The fourth quarter was especially stellar for Starwood, with roughly 40 percent of its originations being executed in those 90 days alone.
“We still had plenty of liquidity and capital, and we were able to take advantage of opportunities in the market,” DiModica said.
Pivoting when those opportunities beckon is par for the course for this duo, and, in the fourth quarter, the pair directed their attention to multifamily loans.
“For the first time, we in real estate all agreed on one thing: Multifamily rents are going to be higher in 2022 than they were in 2021,” DiModica said. “It’s the only thing we’ve ever all agreed on.”
With that in mind, the team found an advantage utilizing a forward-looking approach to underwriting deals, while some competitors relied on in-place income and last year’s cash flows. “If you bought a $100 million building in the fourth quarter, you might only have gotten $65 million from the agencies or the CMBS market, or $75 million-plus from someone like us who’s going to say, ‘Hey, we know rents are 20 percent higher, and you’ll roll them to market.’ It created a massive opportunity for us as non-bank lenders to really lean into multifamily.”
Seventy-five percent of the $4.4 billion in loans written in fourth-quarter 2021 were multifamily or industrial — a record for the firm. Its funded multifamily loan book is up 138 percent versus a year ago, and is on pace to become Starwood’s largest property type, with an additional $1 billion of unfunded multifamily commitments presently in the works.

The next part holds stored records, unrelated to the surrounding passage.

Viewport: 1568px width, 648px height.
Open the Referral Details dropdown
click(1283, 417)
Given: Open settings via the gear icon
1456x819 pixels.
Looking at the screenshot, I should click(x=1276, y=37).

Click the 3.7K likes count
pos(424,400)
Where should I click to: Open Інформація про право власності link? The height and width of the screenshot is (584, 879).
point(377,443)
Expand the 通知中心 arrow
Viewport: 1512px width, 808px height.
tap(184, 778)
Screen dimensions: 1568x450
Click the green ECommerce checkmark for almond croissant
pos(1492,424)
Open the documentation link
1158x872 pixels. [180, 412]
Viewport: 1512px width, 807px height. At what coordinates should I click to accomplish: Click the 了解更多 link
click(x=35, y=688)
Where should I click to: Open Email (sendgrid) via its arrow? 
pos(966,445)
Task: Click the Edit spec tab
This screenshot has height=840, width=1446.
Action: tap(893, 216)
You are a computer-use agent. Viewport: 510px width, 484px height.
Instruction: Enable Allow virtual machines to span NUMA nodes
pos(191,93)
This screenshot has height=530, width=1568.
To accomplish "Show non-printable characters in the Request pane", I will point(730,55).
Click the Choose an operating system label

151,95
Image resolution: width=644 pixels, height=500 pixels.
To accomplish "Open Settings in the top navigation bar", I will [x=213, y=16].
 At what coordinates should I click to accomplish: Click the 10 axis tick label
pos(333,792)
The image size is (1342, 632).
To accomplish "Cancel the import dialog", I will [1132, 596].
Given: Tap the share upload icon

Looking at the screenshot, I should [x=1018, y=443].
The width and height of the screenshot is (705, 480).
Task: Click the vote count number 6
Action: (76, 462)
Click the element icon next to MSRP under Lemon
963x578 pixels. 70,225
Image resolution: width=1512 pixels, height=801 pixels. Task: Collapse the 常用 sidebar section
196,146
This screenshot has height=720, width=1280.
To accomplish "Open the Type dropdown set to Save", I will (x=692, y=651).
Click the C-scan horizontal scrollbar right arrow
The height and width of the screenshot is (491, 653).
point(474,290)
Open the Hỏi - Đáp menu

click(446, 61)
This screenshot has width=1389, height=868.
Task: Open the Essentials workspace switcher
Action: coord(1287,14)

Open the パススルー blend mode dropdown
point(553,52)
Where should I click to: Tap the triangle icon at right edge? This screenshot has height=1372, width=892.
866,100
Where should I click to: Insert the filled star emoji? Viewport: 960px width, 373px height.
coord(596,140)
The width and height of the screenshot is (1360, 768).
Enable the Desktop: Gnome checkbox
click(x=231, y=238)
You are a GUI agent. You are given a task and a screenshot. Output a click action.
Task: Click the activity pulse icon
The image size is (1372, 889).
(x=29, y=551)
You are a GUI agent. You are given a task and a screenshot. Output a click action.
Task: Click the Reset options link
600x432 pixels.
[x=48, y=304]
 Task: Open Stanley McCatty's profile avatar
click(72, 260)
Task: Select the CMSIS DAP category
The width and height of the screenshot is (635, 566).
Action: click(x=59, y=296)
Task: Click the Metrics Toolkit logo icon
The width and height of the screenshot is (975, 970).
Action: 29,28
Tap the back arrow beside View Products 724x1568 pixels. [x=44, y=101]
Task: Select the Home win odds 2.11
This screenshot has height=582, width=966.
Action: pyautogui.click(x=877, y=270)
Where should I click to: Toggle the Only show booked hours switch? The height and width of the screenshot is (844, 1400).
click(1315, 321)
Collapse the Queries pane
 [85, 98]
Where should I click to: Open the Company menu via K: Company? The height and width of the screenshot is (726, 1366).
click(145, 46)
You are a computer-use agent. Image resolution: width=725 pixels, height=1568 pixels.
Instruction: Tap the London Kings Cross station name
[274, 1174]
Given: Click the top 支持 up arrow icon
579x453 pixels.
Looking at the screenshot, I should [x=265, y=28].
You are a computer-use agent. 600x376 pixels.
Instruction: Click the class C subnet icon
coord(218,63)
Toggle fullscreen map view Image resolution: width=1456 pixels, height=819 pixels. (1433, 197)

Closed multifamily deals include a $295 million refinance for Onni Group’s Hope + Flower in L.A. and a $253 million loan for 54 Madison’s Life Time Coral Gables project in South Florida.
Office still comprises 29 percent of the firm’s loan portfolio but “we’re being very selective,” Dennis Schuh said. “There’s a flight to quality in the market, and we’re following the jobs. If there’s an interesting office building like the one [DiModica’s] sitting in right now [Starwood’s new Miami office], we’d be very interested in that, but if it’s a Midwestern office building in an area with declining population and no rent growth, or a tenant market in terms of lots of concessions, we’re not interested.”
Tishman Speyer’s The Wheeler, a creative office property in Downtown Brooklyn, was one opportunity that caught the team’s attention. “It’s a beautiful redevelopment above the old Macy’s,” Schuh said. “It’s being built by a best-in-class sponsor and half of the 600,000 square feet was already pre-leased.” —C.C.